If I had home health care, regardless of the behavior/treatment of my aide, there would be little monitoring or other supervision. If I were under the supposedly protective auspices of a city-run Adult Protective Services agency, which often takes advantage of their clients and have been frequently sued for this, I’d be screwed by them – especially if I didn’t have the capacity to speak up for myself. If I dropped dead in my apartment, no one would know about it until the smell disturbed the neighbors. In all the circumstances noted here, single = nobody’s looking out for you and you are extremely, particularly, singularly vulnerable.
As a single, competent person, it’s my responsibility to put in place as many legally protective measures as I can; I’m in the process of doing just that. I’ve seen several single, older people fall off the grid and literally disappear. It’s a very real thing, a very frequent thing. Single people – whatever their age, health status, and even (often especially) financial status, are the most vulnerable – particularly the very rich and very poor.
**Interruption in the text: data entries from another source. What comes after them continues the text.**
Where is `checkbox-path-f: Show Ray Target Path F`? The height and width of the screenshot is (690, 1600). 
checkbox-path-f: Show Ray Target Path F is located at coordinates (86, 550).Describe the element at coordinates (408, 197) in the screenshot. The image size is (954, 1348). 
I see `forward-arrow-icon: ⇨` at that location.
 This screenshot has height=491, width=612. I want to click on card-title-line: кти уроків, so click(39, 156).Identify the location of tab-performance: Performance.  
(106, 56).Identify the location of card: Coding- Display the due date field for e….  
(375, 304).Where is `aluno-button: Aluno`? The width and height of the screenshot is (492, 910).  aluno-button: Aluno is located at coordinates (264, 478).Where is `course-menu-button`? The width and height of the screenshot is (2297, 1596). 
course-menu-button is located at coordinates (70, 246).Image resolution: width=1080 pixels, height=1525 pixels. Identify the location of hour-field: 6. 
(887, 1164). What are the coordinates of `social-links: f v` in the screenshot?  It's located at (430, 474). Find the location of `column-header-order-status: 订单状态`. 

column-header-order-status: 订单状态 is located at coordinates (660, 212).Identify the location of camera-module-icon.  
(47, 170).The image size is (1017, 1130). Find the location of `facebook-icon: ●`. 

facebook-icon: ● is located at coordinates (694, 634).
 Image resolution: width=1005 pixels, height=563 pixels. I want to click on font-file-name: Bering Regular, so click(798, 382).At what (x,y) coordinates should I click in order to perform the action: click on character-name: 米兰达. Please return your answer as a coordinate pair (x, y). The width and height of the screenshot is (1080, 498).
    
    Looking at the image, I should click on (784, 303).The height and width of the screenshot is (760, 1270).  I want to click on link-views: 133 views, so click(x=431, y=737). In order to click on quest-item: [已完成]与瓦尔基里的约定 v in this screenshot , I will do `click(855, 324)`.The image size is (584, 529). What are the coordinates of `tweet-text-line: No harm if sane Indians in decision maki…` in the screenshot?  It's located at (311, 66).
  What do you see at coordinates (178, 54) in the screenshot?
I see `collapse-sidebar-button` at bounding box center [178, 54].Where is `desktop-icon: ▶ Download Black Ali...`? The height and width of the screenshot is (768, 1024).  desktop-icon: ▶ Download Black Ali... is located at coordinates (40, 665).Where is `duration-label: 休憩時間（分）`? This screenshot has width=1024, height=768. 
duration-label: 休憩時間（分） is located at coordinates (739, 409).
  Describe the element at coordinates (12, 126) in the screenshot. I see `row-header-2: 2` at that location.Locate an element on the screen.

And, if government speech is anything to go by, single people are not on our representatives’ or leaders’ radar. That’s not a good or fair or even cost-effective state of affairs. I encourage you to remember this the next time you hear one of these people talk about The American Family. And while you’re at it, keep your single friends in mind. It’s lonely, wearying and worrying to be single in a nation so solely focused on The Family.